For years, Western leaders looked in vain to Germany, Europe’s largest economy, to supply the moral leadership of Europe, even of the free world. This was not merely wrongheaded; in view of Germany’s bitter historical experience and related belief in the primacy of soft power, it was delusional. Evidence to the contrary notwithstanding, this confidence in German leadership remains in fashion even after Russia’s war of conquest in Ukraine. This latest bout of aggression, it is said, has awakened Europe’s “sleeping giant” once and for all. But such a judgment remains premature.
In many ways, France was better suited to this role, but so far it has chosen not to play it. The blame for this rests squarely with the political center that Macron has long claimed and held with curiously little resistance. A lack of will not inadequate material conditions is hobbling France from wielding greater influence in Europe and beyond. What is stopping the renaissance of French vigor in world affairs—what Dean Acheson deemed early in the Cold War to be “irreplaceable in a world of free men”?

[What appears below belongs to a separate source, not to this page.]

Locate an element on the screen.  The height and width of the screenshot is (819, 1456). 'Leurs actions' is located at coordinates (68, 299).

Consider energy policy. In the previous decade, with Russia bestriding its “near abroad” as a major power, Germany actually increased its energy dependency on the Russian state. Meanwhile, France has maintained its independence due to its heavy domestic production of nuclear energy. There is comparably little strain involved in France cutting off Russian imports. Indeed, France has announced a plan to build more than a dozen new nuclear reactors. So while green parties across the West remain in thrall to unattainable renewable fantasies, and Germany remains undecided about how quickly it can prudently disentangle itself from the Russian energy giant, the French demonstrate that clean energy need not come at the expense of sound moral and strategic calculations. Any French leader should make the case that Europe must break its dependence on Russia’s natural gas by the same means.
To his credit, President Macron has called attention to Russia’s enduring aggression in Ukraine, and pledged to defend its sovereignty and territorial integrity. To this end, he has boosted the French military presence in Romania—another Black Sea neighbor that Moscow seeks to coerce and overawe. But important voices suggest that Czechia and Slovakia have seized the strategic initiative by moving rapidly to arm Ukraine and thus represent the EU’s new radical center, not the old powers of Europe.

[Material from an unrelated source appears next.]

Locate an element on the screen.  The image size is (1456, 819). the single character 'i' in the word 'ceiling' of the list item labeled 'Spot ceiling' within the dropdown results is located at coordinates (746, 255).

It need not continue to be this way. It has long been de rigueur for French politicians to declare their allegiance to “republican values,” and the Russian aggression in Ukraine presents an unbeatable test of this commitment. Needless to say, it cannot be discharged if voters elect a politician whose core ideology violates the values of liberty, equality, and fraternity that France has long championed. But if the incumbent is returned to office, he will need to show what those values mean in deeds as well as words.